## WORK TO DO
1. Answer these questions using the forum thread about Clifford James shoes, one line per answer, marked (a), (b), (c):
(a) Where is the Clifford James retail shop located?
(b) According to the checkout page, where can Clifford James not deliver?
(c) What do the retail shops charge for two pairs, compared with the internet business?
2. Duplicate the stretch of the forum thread about Clifford James shoes from "I've bought a" through "these companies ?".

## EXCERPT
○ ○ ○ ○ ○ ○ ○

I've seen the handmade welt on Clifford James shoes and it is quite distinctive (and rather ugly on the example that I own.) I'd say therefore that it is unlikely that Loake, who use the machine-made welt, are the manufacturers for Clifford James/SW as well. I would imagine that all of them, except the suede and possibly the anituque tan, are corrected-grain.

I've bought a couple of the ties as Christmas presents, one for my father and another for my grandfather. I took a look at them (of course!) before I wrapped them and they seemed nice enough, although not wildly exciting.


----------



## 15DollarMan (Dec 28, 2005)

Kingstonian said:


> Does anybody know much background information about these companies ?
> Clifford James is a mail order outfit with a retail shop off the A3 in Ripley Surrey. It sells cheap stuff with a target market of pensioners.
> However, it makes a very good offer of two pairs of all leather shoes for £25. They are a bit clumpy rather than sleek, but I can hardly get new soles on one pair of shoes for that money. I have the oxfords and brogues they polish up fine in black for a solid working shoe. The other styles are naff. They are not the finest shoes in the world but they do a job. To take it in context they are an all leather shoe for less than the price of a nasty trainer. The sort of thing that has vanished from the High Street.


From the Clifford-James checkout page.

"...Unfortunately, we are unable to deliver to the Channel or Scilly Islands and overseas."

I guess no $25 leather shoes for me (in USA).


----------



## Kingstonian (Dec 23, 2007)

If it is any consolation, the US will be cheaper for most purchases than the UK.

It is not called 'rip-off Britain' for no reason.


----------



## Kingstonian (Dec 23, 2007)

I can now report that Clifford James retail shops charge more than the internet business. Two pairs for £99 as opposed to £80.

The shops may not have every shoe in every size either. Check before you go if you have a long journey.

I presume the pricing is a result of the trading standards investigation. There never used to be a price difference between the shop and internet/mail order side of the business.

○ ○ ○ ○ ○ ○ ○

## RECORDED DATA
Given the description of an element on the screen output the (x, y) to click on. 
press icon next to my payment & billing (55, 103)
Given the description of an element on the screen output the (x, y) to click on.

○ ○ ○ ○ ○ ○ ○

## CORRECT ANSWERS
1.
(a) Off the A3 in Ripley, Surrey.
(b) The Channel or Scilly Islands and overseas.
(c) £99 in the shops, as opposed to £80 online.

2.
I've bought a couple of the ties as Christmas presents, one for my father and another for my grandfather. I took a look at them (of course!) before I wrapped them and they seemed nice enough, although not wildly exciting.


----------



## 15DollarMan (Dec 28, 2005)

Kingstonian said:


> Does anybody know much background information about these companies ?